**** TEXT SHOWN ****

Tuesday, February 19, 2013

God and F-bombs

Today I am angry.  Overwhelmingly furious.

I haven't really cried today, or thought about missing my mom.  Today I escaped into task mode.

I planned the memorial service with Jon and the pastor that married us.  He also baptized my mom and has walked these last 8 months with us.  I didn't cry.  I just got it done.

Then I signed papers to have my mom cremated.  Ugh. Yuck. Expletive.

I think there is validity to the stages of grief and also for acknowledging all your emotions.  After planning the service, the pastor prayed for us.  Instead of crying or listening to the pertinent things he said, I just swore like crazy inside my head.

Yup.  High quality girl right here.

But you know what, if God isn't big enough to handle my F-bombs, then he isn't the God I want to worship. I am wrecked.  This last week wrecked me.  Watching my mom suffer put a bigger hole in my heart than losing her.

****

**WORK TO COMPLETE:** Write the next part of the "God and F-bombs" blog entry, picking up right after its last sentence and keeping the same voice.

**** LISTED RECORDS ****

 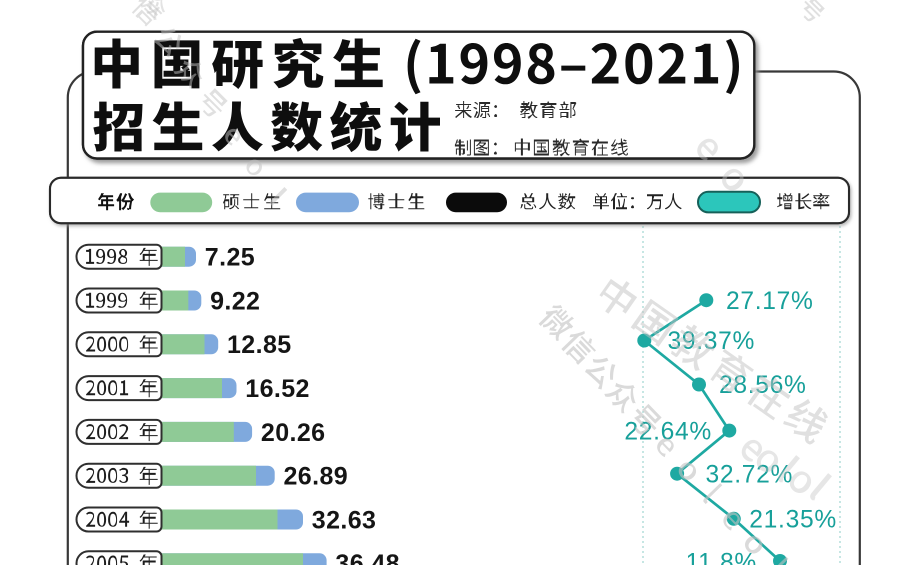 What do you see at coordinates (278, 389) in the screenshot?
I see `svg-text: 16.52` at bounding box center [278, 389].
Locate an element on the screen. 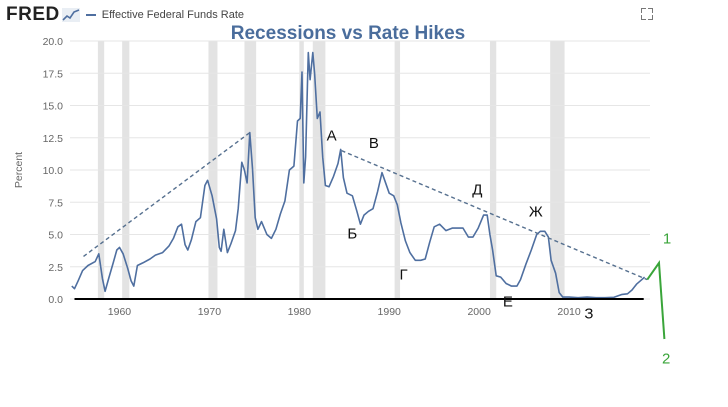 Image resolution: width=728 pixels, height=407 pixels. annotation-label: Г is located at coordinates (404, 276).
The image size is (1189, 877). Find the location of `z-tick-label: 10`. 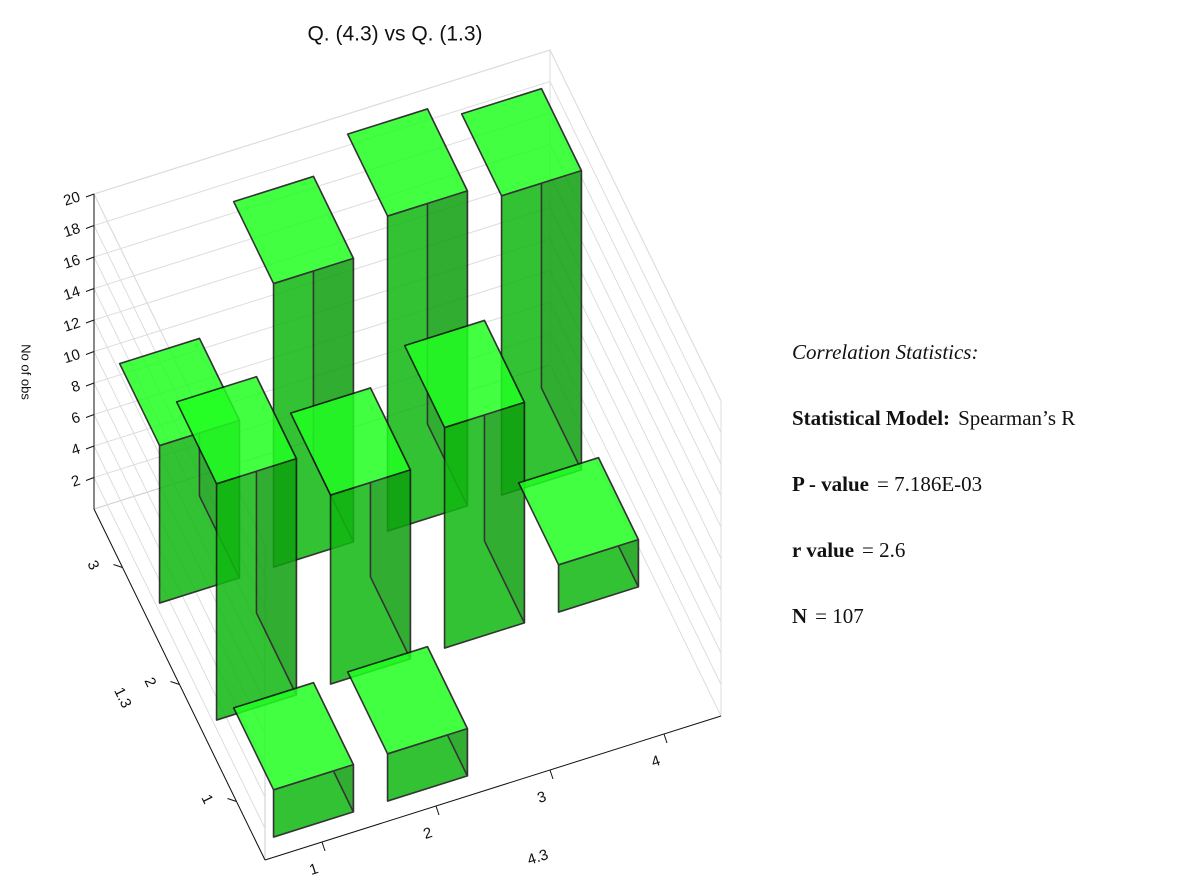

z-tick-label: 10 is located at coordinates (72, 356).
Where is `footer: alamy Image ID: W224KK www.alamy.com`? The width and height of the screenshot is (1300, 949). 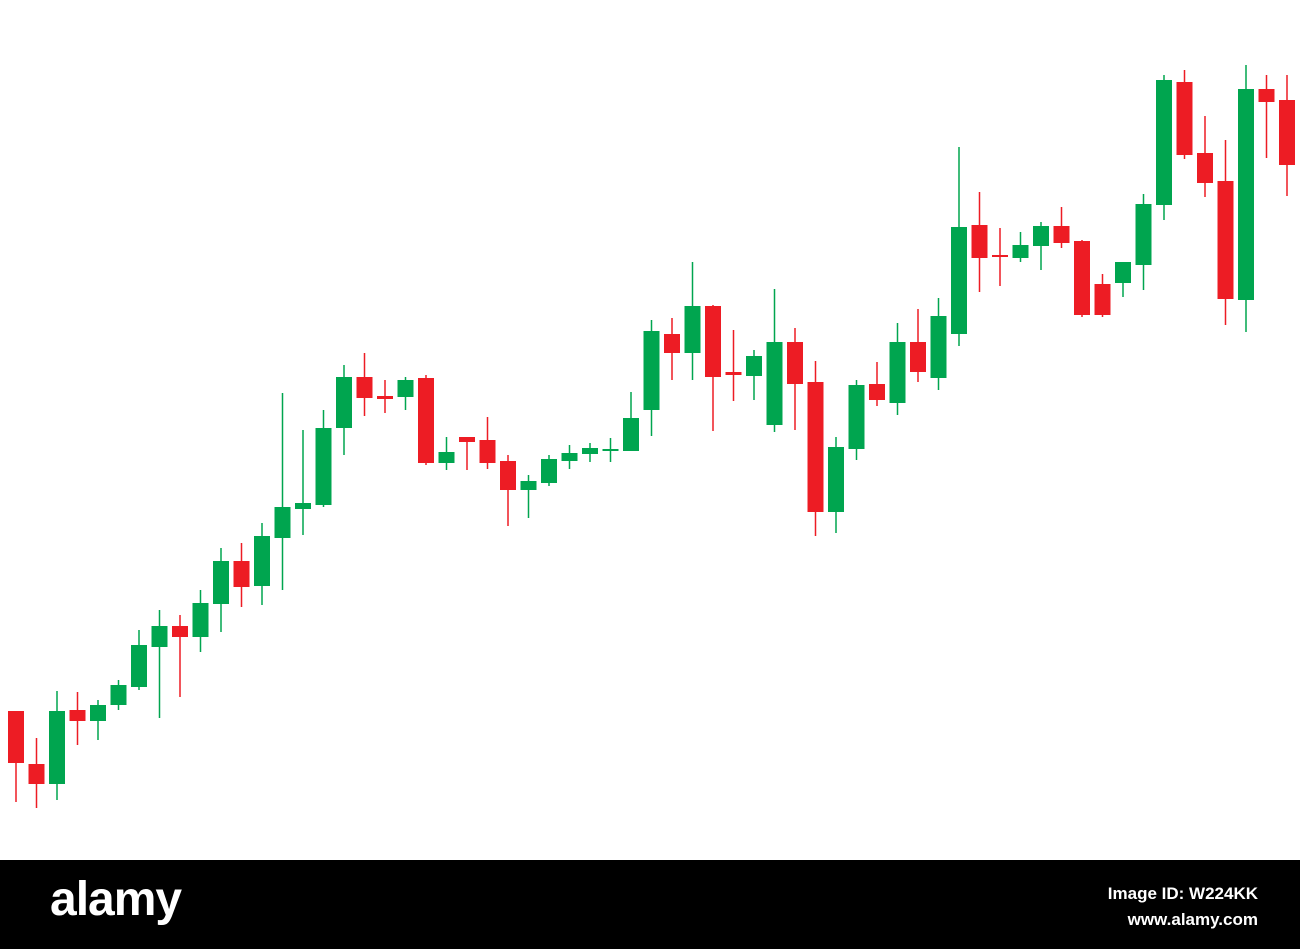
footer: alamy Image ID: W224KK www.alamy.com is located at coordinates (650, 904).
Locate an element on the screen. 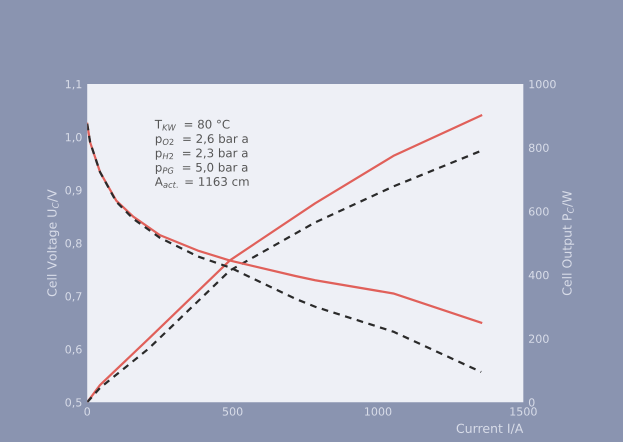 This screenshot has width=623, height=442. x-tick-label: 1500 is located at coordinates (524, 412).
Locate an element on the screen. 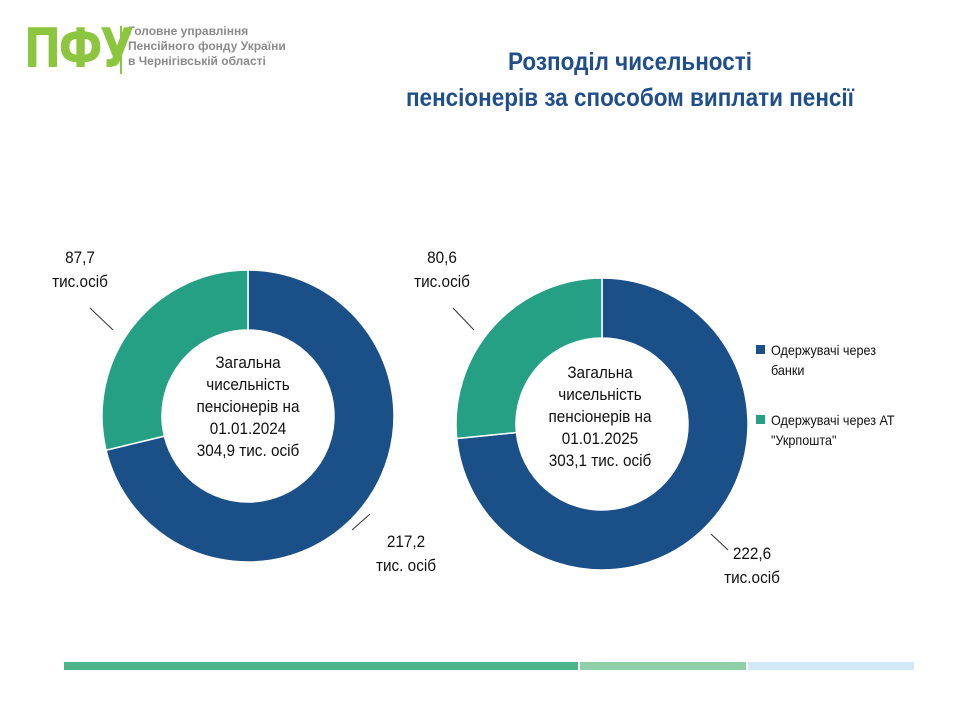  donut-chart-2024 is located at coordinates (248, 416).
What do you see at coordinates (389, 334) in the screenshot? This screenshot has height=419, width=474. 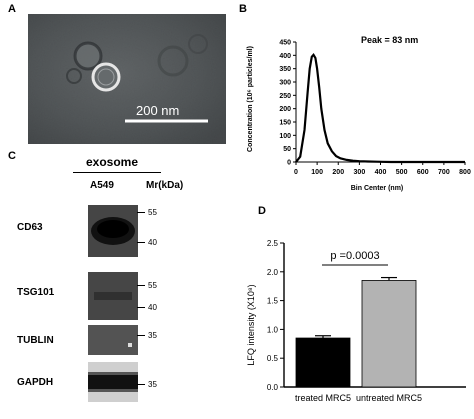 I see `bar-untreated` at bounding box center [389, 334].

****

**EXPECTED ANSWER:**
Maybe in years I will look back at this post and regret my honesty.  Maybe I will grow up and no longer need to use such words to describe my anger.  Maybe I can buy a thesaurus and expand my vocabulary.

But today, I admit the fact that I am pissed off, that I swear my head off, I scream at God, and I still love Jesus.

Today the world isn't all unicorns and rainbows.  Today I am not seeing the brighter side of things.  Today I am being completely real and feeling my pain and anger deep in my gut.  Today I am pissed off at the suffering that my mom had to endure, and the suffering that exists in this world, and I think suffering angers and saddens the heart of God as well.

Thank you for everyone who has sent a text or an email.  Thank you for loving us through this struggle.  Thank you for being present.  Thank you for loving me even with my immature vocabulary.

Today I am thankful for the fact that the God I worshiped prior to June of 2012 is the same God I worship today.  I am grateful that God is still good.  His heart is breaking with mine and he is holding my mom in his arms.  Holding onto hope, even if only by a thread.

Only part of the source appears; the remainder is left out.